Description of the task
Each record should be copied exactly into the answer, and no picture should go with it.

Provided records
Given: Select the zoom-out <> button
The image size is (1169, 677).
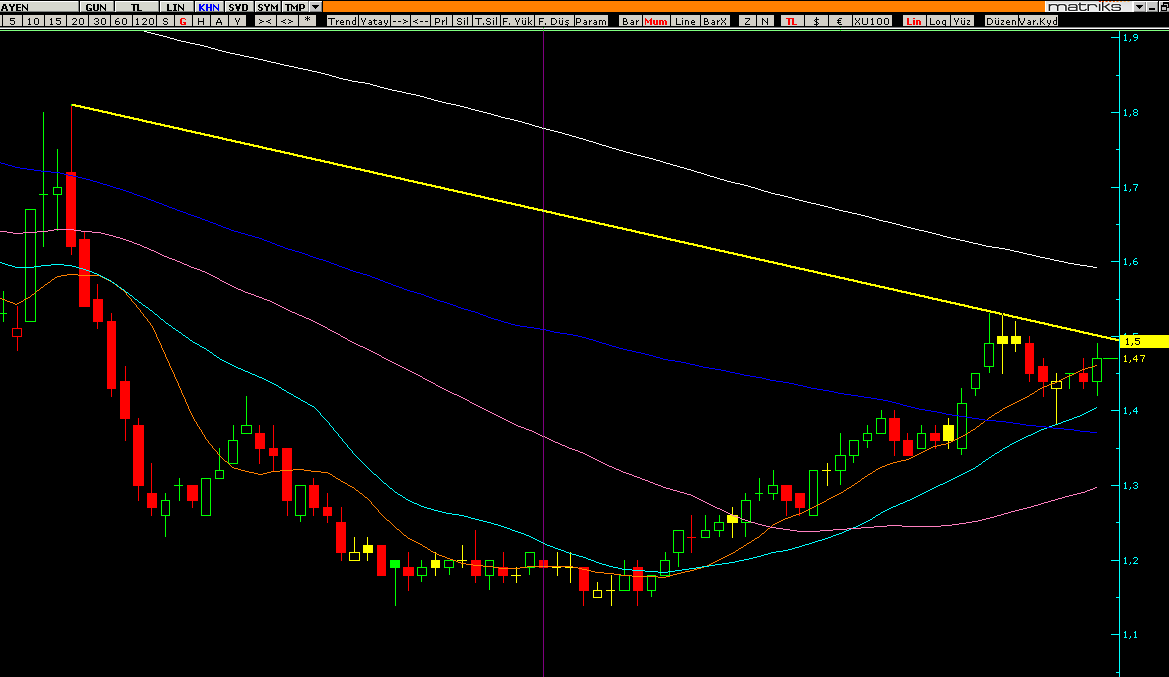Looking at the screenshot, I should click(x=287, y=21).
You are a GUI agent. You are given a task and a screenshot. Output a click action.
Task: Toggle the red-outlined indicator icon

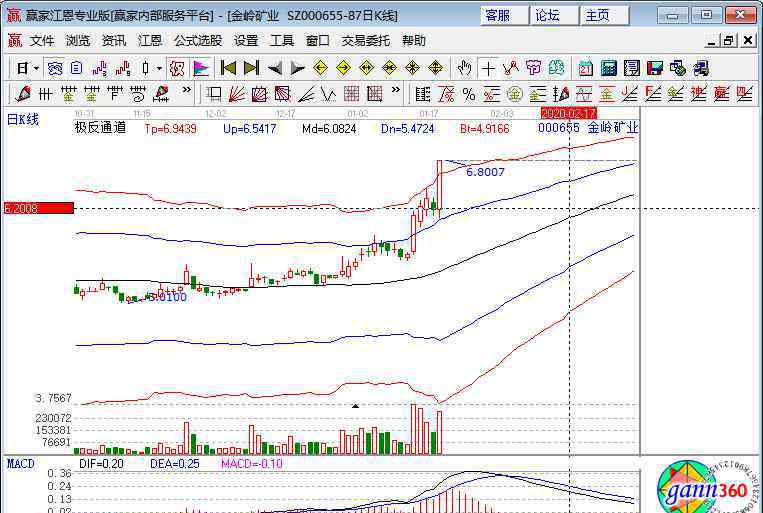click(177, 68)
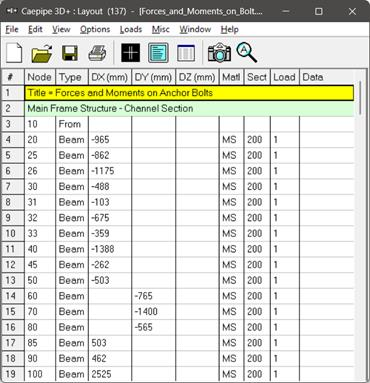Select row number 14 header
Image resolution: width=370 pixels, height=383 pixels.
(13, 296)

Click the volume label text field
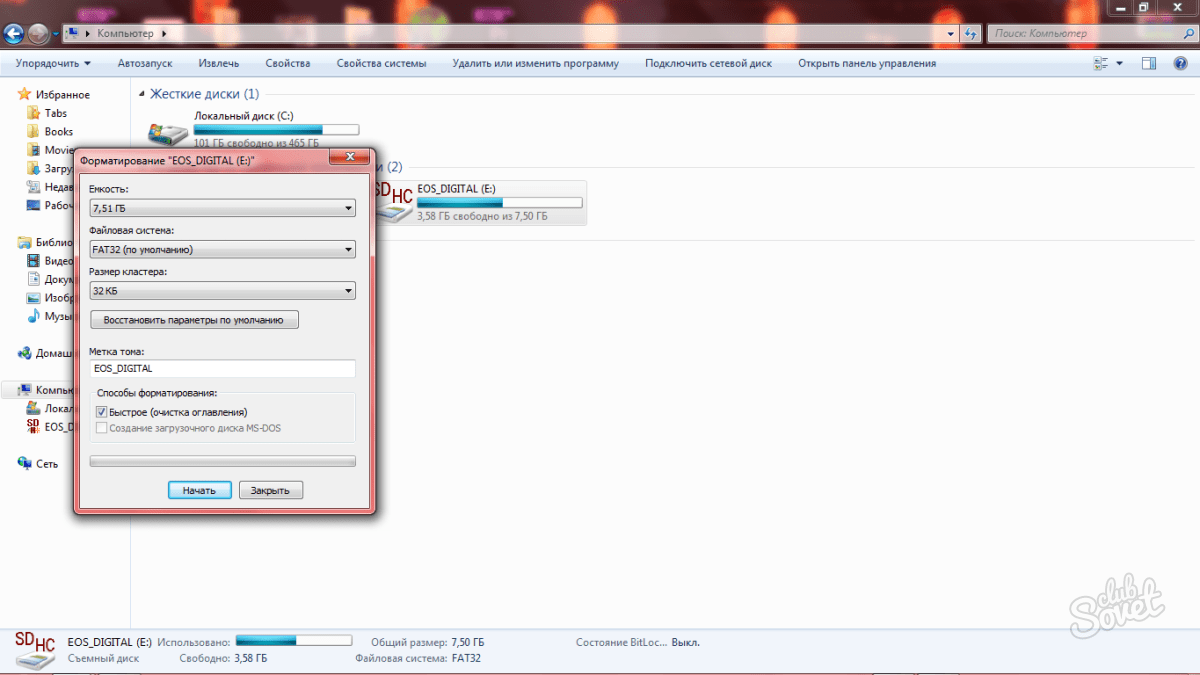coord(222,368)
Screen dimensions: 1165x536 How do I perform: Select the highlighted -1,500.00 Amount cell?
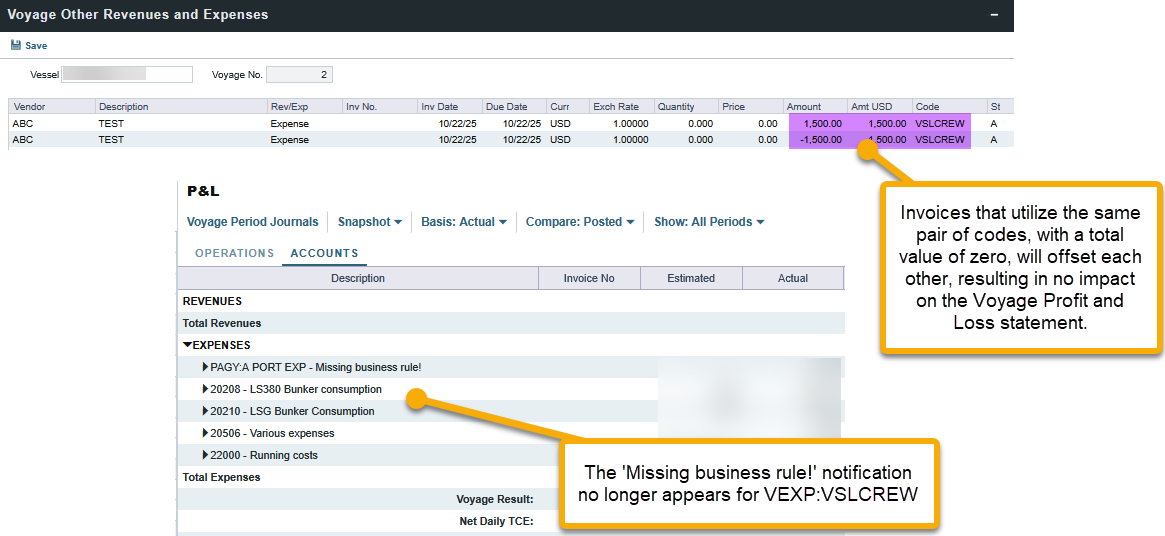(816, 140)
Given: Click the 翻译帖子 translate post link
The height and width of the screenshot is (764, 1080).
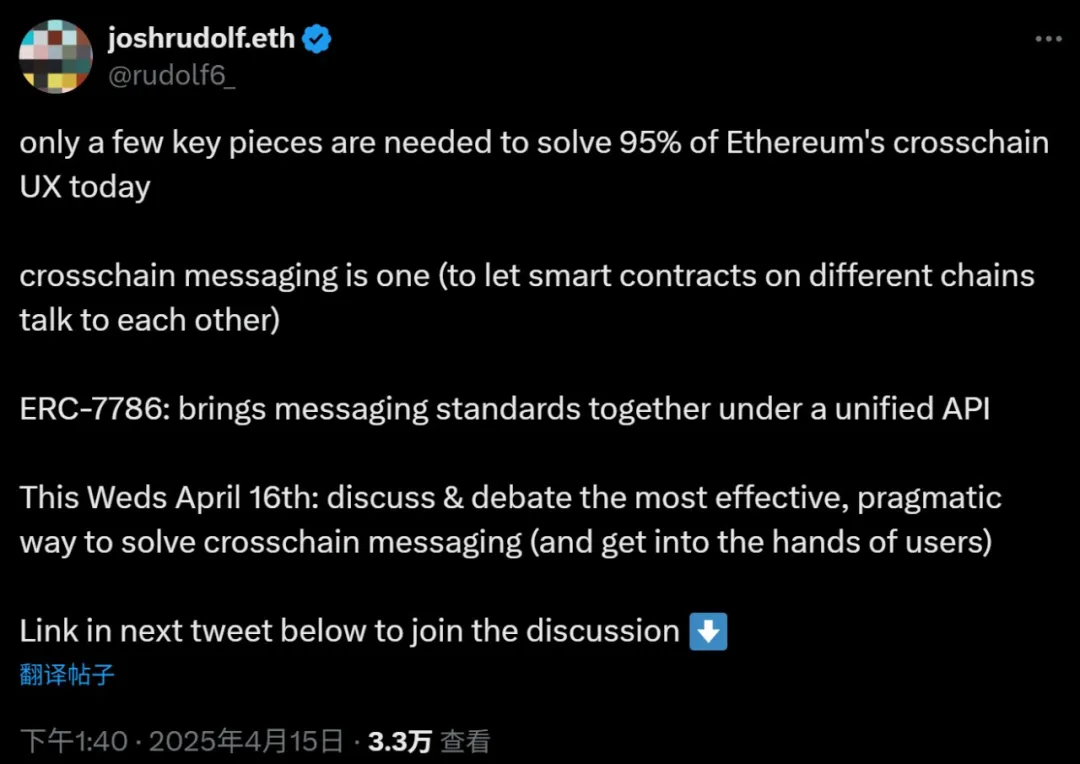Looking at the screenshot, I should click(67, 675).
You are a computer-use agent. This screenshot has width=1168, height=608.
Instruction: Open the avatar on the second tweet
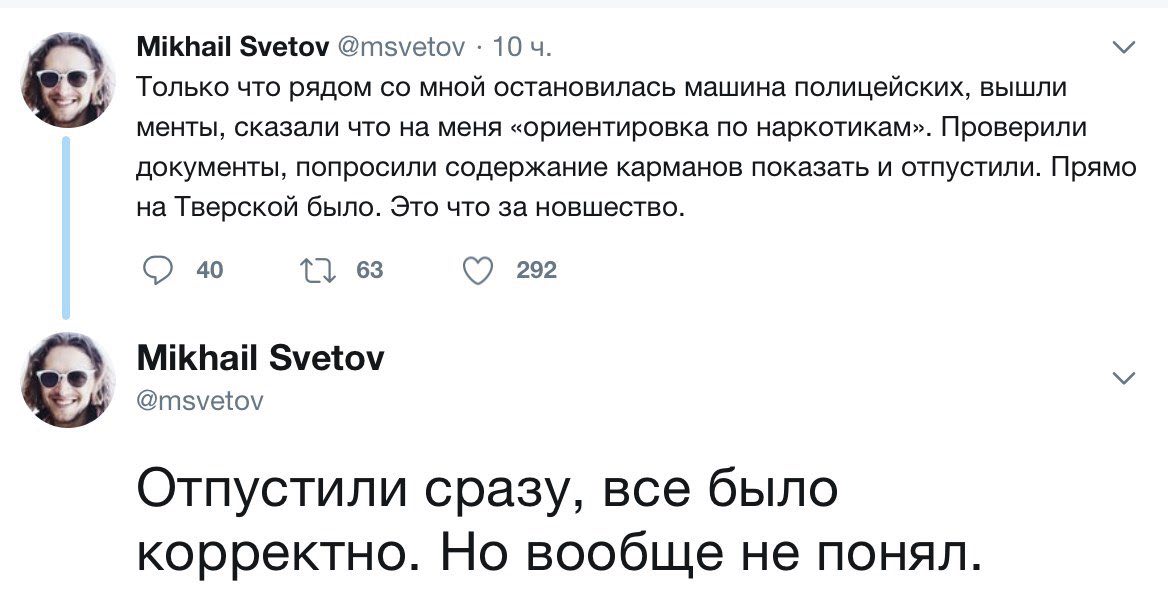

Output below
Given: Select the zoom-out <> button
The image size is (1169, 677).
Looking at the screenshot, I should click(x=287, y=21).
You are a GUI agent. You are given a task and a screenshot. Output a click action.
Task: Toggle the red-outlined indicator icon

click(177, 68)
Select row number 14 header
Image resolution: width=370 pixels, height=383 pixels.
(13, 296)

Click the volume label text field
coord(222,368)
Screen dimensions: 1165x536 How do I perform: Select the highlighted -1,500.00 Amount cell?
(816, 140)
Given: Click the 翻译帖子 translate post link
The height and width of the screenshot is (764, 1080).
Looking at the screenshot, I should click(67, 675).
You are a computer-use agent. This screenshot has width=1168, height=608.
Instruction: Open the avatar on the second tweet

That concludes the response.